Concepts
Challenges, nonces & security
Challenges and nonces are what make attestations and assertions unforgeable. This page covers how they work and the security guarantees you get.
Challenge lifecycle
A challenge is random bytes your server generates and sends to the client before each attestation or assertion. The rules:
- Server-generated — minimum 16 random bytes from a CSPRNG.
- Single-use — consume the challenge after verification. Never accept the same challenge twice.
- Short-lived — expire after 30-60 seconds. A challenge that sits around is a replay vector.
- Stored server-side — the client sends the challenge back, but you verify it against your stored copy.
This library does not manage challenges. You generate them, store them, and expire them. The library verifies that the attestation or assertion was created with the correct challenge.
Nonce derivation
The nonce is a computed value that binds the attestation or assertion to the specific request. The client and server compute it independently, and they must match.
Attestation nonce
nonce = SHA-256(authData || challenge)
The library computes this from the raw authenticator data and the challenge you pass to verifyAttestation(). It then compares the result to the nonce embedded in the leaf certificate. If they don't match, the attestation was created with a different challenge.
Assertion signature
clientDataHash = SHA-256(clientData)
message = authenticatorData || clientDataHash
The client's Secure Enclave signs SHA-256(message) using ECDSA P-256. The library computes nonce = SHA-256(authenticatorData || clientDataHash) and passes nonce to WebCrypto's verify() with hash: "SHA-256".
What App Attest proves
App Attest gives you a strong guarantee with clear boundaries:
It proves:
- The request was signed by a key pair generated in a genuine Apple device's Secure Enclave
- The key is associated with your specific app bundle ID
- The Secure Enclave's counter has incremented (no replay)
It does not prove:
- The user's identity — App Attest is device-level, not user-level
- The device is not jailbroken — a jailbroken device with a functioning Secure Enclave can still attest
- The request content is "valid" — App Attest verifies that the request came from your app, not that the request makes sense for your business logic
Counter tracking
The Secure Enclave maintains a monotonically increasing counter (signCount) that increments on every assertion. Your server must:
- Store the counter from the attestation result (always
0). - After each assertion, verify the new counter is strictly greater than the stored value.
- Update the stored counter to the new value.
A counter that hasn't increased means either a replay attack or a bug in your counter persistence. Either way, reject the request.
Graceful degradation
Not all iOS devices support App Attest. It requires iOS 14+ and a device with a Secure Enclave (all iPhones since iPhone 5s, all iPads since iPad Air). Devices running on simulators or older hardware won't support it.

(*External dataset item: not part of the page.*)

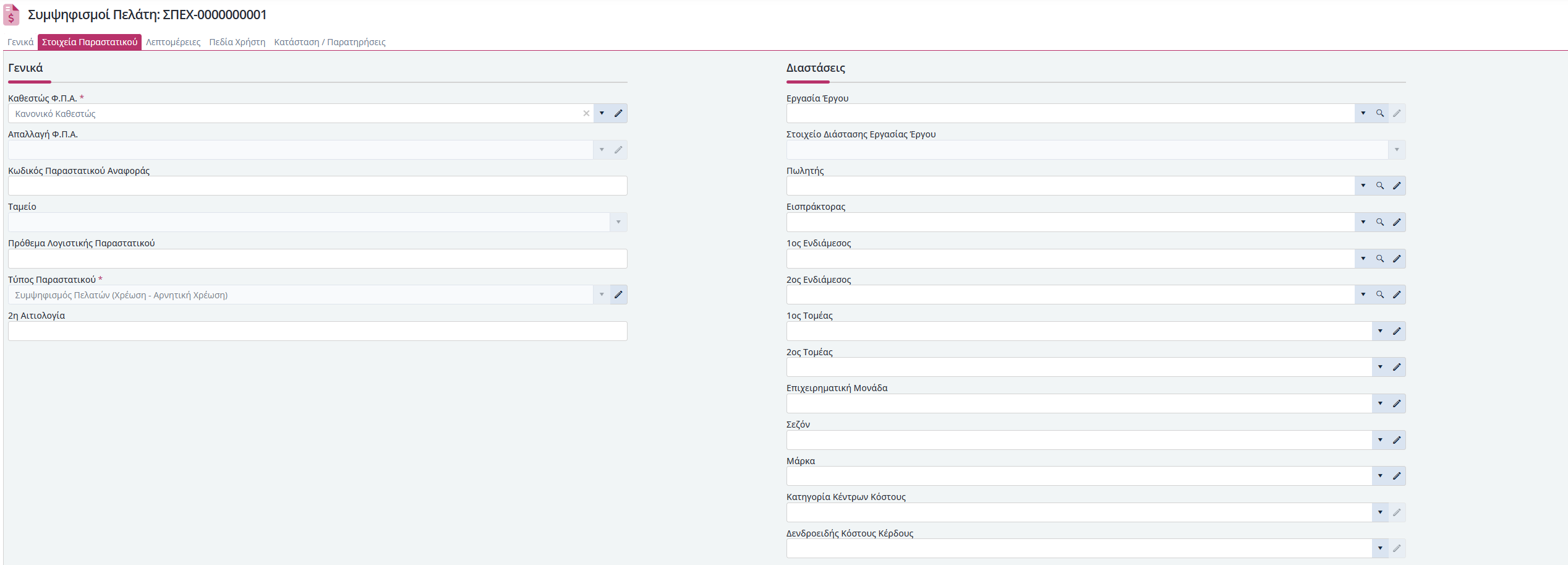
Task: Click the search icon for Εισπράκτορας
Action: click(1380, 222)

Your app should check DCAppAttestService.shared.isSupported and implement a tiered policy:
- Attested devices — full trust, normal rate limits
- Unattested devices — reduced trust, stricter rate limits, additional verification
Constant-time comparisons
This library uses constant-time byte comparisons for all nonce and hash verification. This prevents timing attacks where an attacker could measure response times to learn partial information about expected values. You don't need to do anything — it's handled internally.